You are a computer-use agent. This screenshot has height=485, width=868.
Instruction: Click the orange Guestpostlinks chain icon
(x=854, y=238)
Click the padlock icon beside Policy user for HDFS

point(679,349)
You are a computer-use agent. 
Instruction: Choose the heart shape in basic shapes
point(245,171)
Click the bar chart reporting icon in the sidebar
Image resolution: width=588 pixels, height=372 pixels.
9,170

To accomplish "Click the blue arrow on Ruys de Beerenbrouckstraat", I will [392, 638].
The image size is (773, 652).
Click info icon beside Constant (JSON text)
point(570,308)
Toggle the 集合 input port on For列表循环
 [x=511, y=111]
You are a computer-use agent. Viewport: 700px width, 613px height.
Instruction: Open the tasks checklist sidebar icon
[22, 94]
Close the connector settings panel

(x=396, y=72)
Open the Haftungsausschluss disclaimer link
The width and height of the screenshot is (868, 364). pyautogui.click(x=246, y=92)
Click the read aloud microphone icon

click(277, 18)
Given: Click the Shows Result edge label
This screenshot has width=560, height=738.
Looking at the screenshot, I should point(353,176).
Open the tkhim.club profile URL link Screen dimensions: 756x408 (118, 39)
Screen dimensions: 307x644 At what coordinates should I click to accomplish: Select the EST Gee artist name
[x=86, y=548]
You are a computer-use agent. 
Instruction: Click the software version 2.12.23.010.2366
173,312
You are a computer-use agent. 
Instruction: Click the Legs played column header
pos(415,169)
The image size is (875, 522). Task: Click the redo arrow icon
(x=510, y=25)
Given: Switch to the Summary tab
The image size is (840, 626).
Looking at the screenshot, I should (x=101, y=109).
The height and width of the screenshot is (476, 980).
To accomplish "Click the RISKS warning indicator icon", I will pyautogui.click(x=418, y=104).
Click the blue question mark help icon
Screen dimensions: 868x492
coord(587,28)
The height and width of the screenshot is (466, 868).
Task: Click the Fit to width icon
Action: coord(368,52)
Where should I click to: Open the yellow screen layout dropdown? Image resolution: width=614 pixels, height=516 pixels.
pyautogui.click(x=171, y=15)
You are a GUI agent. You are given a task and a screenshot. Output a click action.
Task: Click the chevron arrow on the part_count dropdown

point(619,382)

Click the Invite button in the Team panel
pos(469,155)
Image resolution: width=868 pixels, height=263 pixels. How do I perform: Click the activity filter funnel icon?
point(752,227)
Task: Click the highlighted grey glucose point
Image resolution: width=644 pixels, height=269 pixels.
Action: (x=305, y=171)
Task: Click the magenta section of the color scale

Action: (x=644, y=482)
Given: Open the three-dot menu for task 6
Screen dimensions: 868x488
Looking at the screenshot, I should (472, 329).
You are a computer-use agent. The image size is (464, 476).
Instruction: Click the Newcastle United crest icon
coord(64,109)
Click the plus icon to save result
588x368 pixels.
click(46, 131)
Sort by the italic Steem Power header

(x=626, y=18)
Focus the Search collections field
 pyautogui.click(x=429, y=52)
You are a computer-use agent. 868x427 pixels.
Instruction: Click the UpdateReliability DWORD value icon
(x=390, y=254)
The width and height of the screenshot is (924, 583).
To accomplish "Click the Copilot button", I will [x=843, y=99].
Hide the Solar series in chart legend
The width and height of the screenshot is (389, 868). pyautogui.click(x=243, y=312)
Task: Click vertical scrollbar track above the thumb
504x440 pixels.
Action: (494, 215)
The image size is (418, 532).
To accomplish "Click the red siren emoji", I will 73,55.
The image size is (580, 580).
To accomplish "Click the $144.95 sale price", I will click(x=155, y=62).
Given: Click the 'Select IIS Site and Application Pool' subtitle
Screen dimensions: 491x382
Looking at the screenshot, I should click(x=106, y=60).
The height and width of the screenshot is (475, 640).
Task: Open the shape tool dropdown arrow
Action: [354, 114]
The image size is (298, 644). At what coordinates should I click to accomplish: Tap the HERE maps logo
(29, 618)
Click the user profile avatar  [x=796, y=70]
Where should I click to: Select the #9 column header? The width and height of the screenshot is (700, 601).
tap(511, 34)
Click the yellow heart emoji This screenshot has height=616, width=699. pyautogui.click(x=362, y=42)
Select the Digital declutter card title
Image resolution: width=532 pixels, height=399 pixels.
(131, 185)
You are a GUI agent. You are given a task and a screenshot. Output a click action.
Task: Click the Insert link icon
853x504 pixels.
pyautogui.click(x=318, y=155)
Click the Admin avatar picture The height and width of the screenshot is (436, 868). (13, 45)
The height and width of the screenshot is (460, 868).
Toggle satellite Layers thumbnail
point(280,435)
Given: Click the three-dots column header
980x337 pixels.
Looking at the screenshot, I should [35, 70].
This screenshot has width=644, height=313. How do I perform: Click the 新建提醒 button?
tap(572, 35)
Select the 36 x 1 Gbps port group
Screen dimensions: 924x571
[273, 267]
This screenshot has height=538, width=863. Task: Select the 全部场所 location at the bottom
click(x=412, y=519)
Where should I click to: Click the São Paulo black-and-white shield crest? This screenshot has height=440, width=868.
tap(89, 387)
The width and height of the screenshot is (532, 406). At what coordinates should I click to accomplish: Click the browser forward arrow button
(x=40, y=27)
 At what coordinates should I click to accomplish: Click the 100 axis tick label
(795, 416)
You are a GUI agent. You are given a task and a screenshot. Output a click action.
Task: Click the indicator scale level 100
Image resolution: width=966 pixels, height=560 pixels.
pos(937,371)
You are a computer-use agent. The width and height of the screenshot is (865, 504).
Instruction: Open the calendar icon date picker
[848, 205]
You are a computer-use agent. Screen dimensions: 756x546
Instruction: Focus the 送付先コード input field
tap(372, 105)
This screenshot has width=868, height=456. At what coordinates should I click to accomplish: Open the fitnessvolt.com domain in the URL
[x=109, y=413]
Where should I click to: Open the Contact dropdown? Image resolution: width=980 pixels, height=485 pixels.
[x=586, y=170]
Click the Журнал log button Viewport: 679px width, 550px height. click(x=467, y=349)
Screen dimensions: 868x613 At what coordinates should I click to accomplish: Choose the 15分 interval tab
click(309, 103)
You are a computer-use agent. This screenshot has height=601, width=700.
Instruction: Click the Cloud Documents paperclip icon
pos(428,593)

━━━━━━━━━━━━━━━━━━━━━━━━━━━━━━

Your instructions ▸ Search the material above for "avatar". Copy each line that has it.

Answer space ▸
Click the user profile avatar  [x=796, y=70]
Click the Admin avatar picture The height and width of the screenshot is (436, 868). (13, 45)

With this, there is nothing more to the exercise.